During the predraft process Borom got to meet over Zoom with Bears line coach Juan Castillo and was impressed.
"The only direction he's going to take me is up," Borom said. "He's one of the best in the game. He's a guru. We had our Zoom meeting and he's an up-tempo guy and he brings the juice and the energy."
Borom is built more like a right tackle or guard. At 6-foot-6, 332 pounds, one of Borom's great strengths is his foot quickness and it's the reason the Missouri Tigers played him at left tackle.
With a 33-inch reach, he's probably not ideal for an NFL left tackle but his quickness and agility has been enough to help him compensate. Borom showed off his with a 5.15-second 40-yard dash, not bad for someone in the 332-pound range.
Although Borom has good footwork, NFL Draft Bible expressed some doubt he can play left tackle in the NFL because the faster edges would give him trouble.

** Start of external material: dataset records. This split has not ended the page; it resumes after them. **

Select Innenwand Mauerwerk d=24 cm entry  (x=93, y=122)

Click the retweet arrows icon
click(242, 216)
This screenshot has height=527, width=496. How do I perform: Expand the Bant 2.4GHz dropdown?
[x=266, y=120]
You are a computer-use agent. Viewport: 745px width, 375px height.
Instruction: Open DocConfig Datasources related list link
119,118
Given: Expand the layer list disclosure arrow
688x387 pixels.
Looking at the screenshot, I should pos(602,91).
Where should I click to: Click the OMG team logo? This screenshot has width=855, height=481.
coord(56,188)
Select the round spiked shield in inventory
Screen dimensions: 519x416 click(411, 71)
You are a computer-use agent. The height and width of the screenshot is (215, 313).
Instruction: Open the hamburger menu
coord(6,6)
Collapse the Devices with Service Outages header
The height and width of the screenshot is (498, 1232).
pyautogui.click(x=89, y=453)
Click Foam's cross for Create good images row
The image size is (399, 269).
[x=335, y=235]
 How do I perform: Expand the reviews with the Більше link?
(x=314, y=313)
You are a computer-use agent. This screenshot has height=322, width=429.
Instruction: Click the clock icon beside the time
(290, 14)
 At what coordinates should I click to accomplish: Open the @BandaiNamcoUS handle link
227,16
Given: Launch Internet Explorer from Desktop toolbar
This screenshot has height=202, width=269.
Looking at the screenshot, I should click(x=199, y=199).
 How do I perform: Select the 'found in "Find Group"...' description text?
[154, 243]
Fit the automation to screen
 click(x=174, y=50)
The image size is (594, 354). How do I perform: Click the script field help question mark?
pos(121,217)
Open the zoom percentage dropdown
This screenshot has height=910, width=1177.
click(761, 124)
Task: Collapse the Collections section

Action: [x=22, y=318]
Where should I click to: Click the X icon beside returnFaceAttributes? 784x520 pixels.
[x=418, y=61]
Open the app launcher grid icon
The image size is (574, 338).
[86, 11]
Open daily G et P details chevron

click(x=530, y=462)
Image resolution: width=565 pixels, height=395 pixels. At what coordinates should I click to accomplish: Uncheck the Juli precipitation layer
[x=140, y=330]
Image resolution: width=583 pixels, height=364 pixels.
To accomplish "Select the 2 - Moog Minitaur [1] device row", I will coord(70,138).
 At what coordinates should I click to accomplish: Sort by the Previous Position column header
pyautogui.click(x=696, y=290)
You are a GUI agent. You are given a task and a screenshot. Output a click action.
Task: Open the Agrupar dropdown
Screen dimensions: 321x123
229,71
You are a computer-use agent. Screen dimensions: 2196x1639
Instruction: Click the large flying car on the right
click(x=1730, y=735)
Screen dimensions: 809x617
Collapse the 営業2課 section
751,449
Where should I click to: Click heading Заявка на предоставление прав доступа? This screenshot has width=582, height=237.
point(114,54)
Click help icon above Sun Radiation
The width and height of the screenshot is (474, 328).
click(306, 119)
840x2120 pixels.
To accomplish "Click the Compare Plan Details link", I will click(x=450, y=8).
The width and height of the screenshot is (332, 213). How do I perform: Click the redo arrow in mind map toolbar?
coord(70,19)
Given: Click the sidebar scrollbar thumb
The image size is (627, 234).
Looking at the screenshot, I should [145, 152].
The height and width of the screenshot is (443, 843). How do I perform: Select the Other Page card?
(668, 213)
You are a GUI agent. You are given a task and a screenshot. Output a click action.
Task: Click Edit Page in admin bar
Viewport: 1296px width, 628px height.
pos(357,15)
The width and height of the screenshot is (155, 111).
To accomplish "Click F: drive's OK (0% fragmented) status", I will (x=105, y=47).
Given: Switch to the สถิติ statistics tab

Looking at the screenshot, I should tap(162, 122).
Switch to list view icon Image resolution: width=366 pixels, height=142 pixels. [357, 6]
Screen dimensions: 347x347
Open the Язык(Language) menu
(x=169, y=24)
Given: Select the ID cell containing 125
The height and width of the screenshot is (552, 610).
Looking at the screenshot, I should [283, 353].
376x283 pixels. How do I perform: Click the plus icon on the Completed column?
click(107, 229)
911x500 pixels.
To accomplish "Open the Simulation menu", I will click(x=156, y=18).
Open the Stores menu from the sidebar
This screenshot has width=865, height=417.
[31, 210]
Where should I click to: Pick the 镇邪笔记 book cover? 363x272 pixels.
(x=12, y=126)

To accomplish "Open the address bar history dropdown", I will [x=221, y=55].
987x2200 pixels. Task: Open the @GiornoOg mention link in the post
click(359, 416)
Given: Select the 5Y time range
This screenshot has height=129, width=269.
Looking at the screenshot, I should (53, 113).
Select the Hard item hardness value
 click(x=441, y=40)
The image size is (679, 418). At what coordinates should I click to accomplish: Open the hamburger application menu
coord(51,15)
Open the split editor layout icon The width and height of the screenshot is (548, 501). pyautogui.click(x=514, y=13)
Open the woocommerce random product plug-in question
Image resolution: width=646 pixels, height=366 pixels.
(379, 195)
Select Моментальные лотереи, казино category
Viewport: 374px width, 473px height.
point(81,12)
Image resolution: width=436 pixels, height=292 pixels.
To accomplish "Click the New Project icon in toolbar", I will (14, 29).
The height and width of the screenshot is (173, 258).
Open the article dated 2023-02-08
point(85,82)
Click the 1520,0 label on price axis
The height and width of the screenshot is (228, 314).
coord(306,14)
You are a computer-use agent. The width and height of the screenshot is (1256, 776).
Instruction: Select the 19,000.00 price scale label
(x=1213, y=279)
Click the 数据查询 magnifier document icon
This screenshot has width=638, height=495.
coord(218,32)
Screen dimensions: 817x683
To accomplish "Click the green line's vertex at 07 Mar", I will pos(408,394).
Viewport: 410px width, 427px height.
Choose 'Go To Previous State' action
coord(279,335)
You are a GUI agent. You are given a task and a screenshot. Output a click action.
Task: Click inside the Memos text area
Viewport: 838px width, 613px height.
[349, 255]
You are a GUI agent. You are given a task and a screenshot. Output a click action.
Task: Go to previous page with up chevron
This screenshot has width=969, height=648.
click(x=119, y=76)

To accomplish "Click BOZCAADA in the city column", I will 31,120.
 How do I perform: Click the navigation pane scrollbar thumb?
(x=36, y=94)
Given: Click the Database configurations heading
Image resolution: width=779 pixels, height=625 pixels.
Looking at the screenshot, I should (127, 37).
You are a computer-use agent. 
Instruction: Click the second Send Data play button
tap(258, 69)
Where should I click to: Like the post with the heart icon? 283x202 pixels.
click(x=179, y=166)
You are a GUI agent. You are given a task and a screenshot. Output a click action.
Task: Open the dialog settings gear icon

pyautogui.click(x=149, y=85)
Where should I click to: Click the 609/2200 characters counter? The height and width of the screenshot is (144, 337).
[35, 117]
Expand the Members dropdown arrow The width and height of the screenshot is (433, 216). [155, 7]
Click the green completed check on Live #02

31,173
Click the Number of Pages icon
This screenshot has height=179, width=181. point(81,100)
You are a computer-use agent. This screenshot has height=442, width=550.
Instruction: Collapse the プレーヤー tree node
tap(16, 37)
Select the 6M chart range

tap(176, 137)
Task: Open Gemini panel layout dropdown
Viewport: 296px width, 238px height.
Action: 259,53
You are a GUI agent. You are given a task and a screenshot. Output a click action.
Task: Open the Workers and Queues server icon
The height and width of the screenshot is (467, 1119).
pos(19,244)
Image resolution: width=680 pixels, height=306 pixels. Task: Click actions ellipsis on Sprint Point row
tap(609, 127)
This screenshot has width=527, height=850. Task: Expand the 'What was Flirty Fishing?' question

He's a solid blocker with ability to engulf defenders that a power-blocking guard might have.
Last year Borom started eight of Missouri's 10 games at right tackle. He missed two games with a lower leg injury. In 19 career starts, he had 16 at right tackle, one at left tackle and two at left guard.
Borom's quickness afoot partly comes from his early athletic exposure. He was a basketball player at 6-4, 320 in high school and then realized he was better suited size-wise to football.
"My dad’s 6-8, he's a tall guy, he's a hooper," Borom said. "So I've always played basketball.
"Coming into high school, I went from a public school to a private school and the football coach just kind of connected with me right away, like you need to try out. You can still play basketball and do what you want to do. But you need to give it a shot. I gave it a shot and I fell in love with it."
During the predraft process, he trained with new Bears quarterback Justin Fields.